Data provided:
+++++

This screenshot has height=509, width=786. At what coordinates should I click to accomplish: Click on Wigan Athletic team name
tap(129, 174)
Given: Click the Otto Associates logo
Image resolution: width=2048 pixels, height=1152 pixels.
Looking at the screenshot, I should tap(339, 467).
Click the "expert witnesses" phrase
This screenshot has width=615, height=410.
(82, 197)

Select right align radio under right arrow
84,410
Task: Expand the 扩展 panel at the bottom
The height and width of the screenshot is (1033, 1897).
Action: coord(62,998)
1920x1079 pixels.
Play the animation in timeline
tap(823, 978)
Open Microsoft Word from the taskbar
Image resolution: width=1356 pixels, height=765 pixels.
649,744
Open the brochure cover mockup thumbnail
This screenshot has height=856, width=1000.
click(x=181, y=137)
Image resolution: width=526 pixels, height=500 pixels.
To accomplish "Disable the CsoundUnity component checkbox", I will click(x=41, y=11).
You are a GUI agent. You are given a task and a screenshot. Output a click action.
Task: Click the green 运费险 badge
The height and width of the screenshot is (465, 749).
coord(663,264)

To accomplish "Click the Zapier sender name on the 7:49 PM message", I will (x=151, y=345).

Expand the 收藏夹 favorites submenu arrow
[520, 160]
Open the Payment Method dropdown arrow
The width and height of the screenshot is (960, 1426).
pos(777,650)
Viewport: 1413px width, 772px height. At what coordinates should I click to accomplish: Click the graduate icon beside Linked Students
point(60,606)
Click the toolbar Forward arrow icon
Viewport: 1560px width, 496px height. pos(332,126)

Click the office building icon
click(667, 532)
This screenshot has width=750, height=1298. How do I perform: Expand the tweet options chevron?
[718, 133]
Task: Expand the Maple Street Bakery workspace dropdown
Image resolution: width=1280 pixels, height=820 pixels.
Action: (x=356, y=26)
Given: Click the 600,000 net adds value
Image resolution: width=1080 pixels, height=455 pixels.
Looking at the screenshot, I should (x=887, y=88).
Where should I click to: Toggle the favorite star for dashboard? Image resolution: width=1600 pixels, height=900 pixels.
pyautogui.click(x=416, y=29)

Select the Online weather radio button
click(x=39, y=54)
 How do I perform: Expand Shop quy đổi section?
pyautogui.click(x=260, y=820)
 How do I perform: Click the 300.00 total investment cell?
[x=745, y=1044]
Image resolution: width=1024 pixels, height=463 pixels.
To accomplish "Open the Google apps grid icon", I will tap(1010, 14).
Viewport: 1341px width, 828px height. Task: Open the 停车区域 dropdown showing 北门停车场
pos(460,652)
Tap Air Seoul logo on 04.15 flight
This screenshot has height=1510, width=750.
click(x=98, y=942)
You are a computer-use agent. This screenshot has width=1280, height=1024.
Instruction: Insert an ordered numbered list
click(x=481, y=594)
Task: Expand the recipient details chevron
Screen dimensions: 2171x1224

+++++

Work request: Word for word, set down all of the records above.

Output of the exercise:
This screenshot has height=509, width=786. At what coordinates should I click to accomplish: Click on Wigan Athletic team name
tap(129, 174)
Given: Click the Otto Associates logo
Image resolution: width=2048 pixels, height=1152 pixels.
Looking at the screenshot, I should tap(339, 467).
Click the "expert witnesses" phrase
This screenshot has width=615, height=410.
(82, 197)

Select right align radio under right arrow
84,410
Task: Expand the 扩展 panel at the bottom
The height and width of the screenshot is (1033, 1897).
Action: coord(62,998)
1920x1079 pixels.
Play the animation in timeline
tap(823, 978)
Open Microsoft Word from the taskbar
Image resolution: width=1356 pixels, height=765 pixels.
649,744
Open the brochure cover mockup thumbnail
This screenshot has height=856, width=1000.
click(x=181, y=137)
Image resolution: width=526 pixels, height=500 pixels.
To accomplish "Disable the CsoundUnity component checkbox", I will click(x=41, y=11).
You are a GUI agent. You are given a task and a screenshot. Output a click action.
Task: Click the green 运费险 badge
The height and width of the screenshot is (465, 749).
coord(663,264)

To accomplish "Click the Zapier sender name on the 7:49 PM message", I will (x=151, y=345).

Expand the 收藏夹 favorites submenu arrow
[520, 160]
Open the Payment Method dropdown arrow
The width and height of the screenshot is (960, 1426).
pos(777,650)
Viewport: 1413px width, 772px height. At what coordinates should I click to accomplish: Click the graduate icon beside Linked Students
point(60,606)
Click the toolbar Forward arrow icon
Viewport: 1560px width, 496px height. pos(332,126)

Click the office building icon
click(667, 532)
This screenshot has width=750, height=1298. How do I perform: Expand the tweet options chevron?
[718, 133]
Task: Expand the Maple Street Bakery workspace dropdown
Image resolution: width=1280 pixels, height=820 pixels.
Action: (x=356, y=26)
Given: Click the 600,000 net adds value
Image resolution: width=1080 pixels, height=455 pixels.
Looking at the screenshot, I should (x=887, y=88).
Where should I click to: Toggle the favorite star for dashboard? Image resolution: width=1600 pixels, height=900 pixels.
pyautogui.click(x=416, y=29)

Select the Online weather radio button
click(x=39, y=54)
 How do I perform: Expand Shop quy đổi section?
pyautogui.click(x=260, y=820)
 How do I perform: Click the 300.00 total investment cell?
[x=745, y=1044]
Image resolution: width=1024 pixels, height=463 pixels.
To accomplish "Open the Google apps grid icon", I will tap(1010, 14).
Viewport: 1341px width, 828px height. Task: Open the 停车区域 dropdown showing 北门停车场
pos(460,652)
Tap Air Seoul logo on 04.15 flight
This screenshot has height=1510, width=750.
click(x=98, y=942)
You are a computer-use agent. This screenshot has width=1280, height=1024.
Instruction: Insert an ordered numbered list
click(x=481, y=594)
Task: Expand the recipient details chevron
Screen dimensions: 2171x1224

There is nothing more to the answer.